- **Records provided**
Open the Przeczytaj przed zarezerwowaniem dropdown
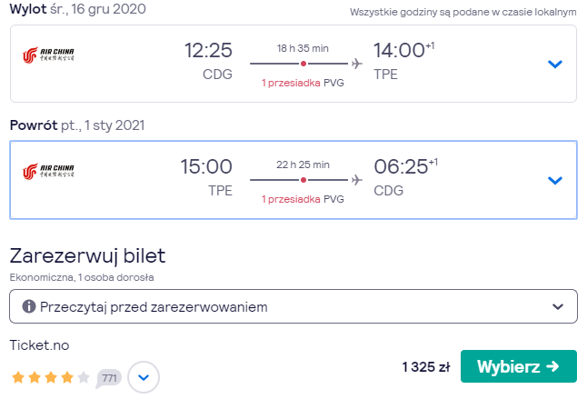 coord(294,306)
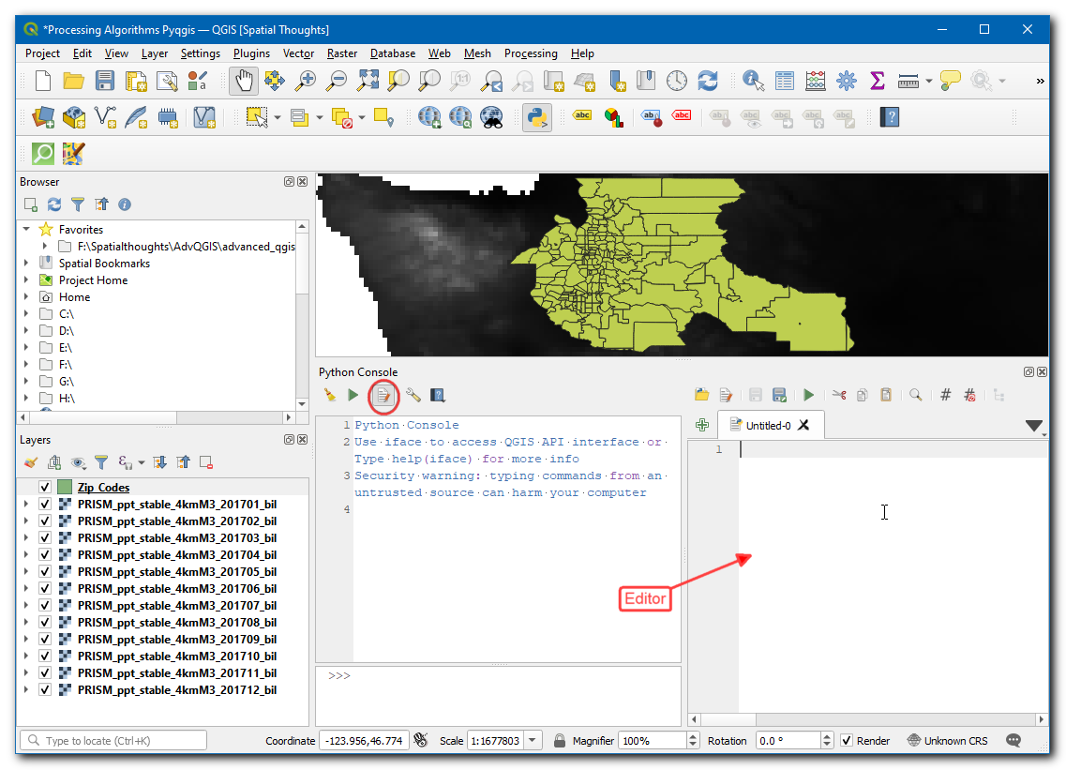Clear the Python console with broom icon
Viewport: 1066px width, 770px height.
tap(329, 396)
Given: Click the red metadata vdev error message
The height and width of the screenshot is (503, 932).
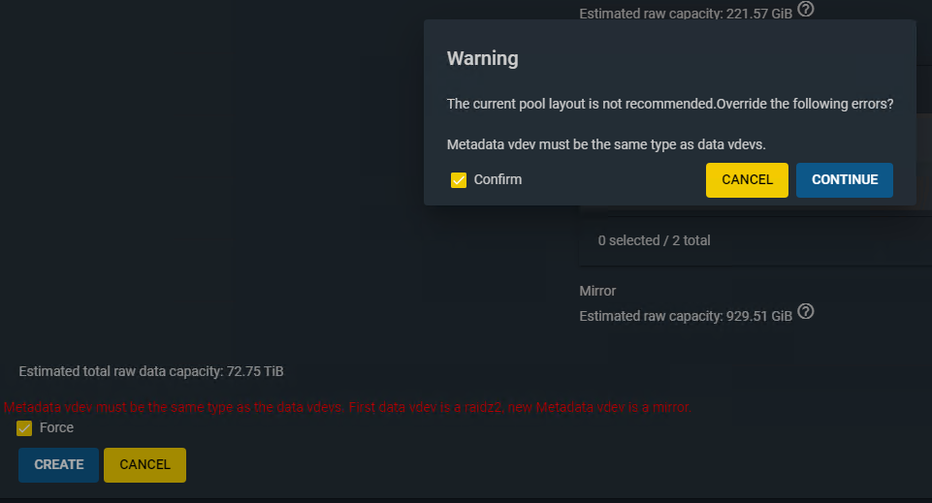Looking at the screenshot, I should coord(347,407).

- **To do**
Write out a verbatim copy of the lines from the line that contains "The height and" through the end of the entries above; pictures are not copied.

- **Response to the exercise**
The height and width of the screenshot is (503, 932).
Looking at the screenshot, I should coord(347,407).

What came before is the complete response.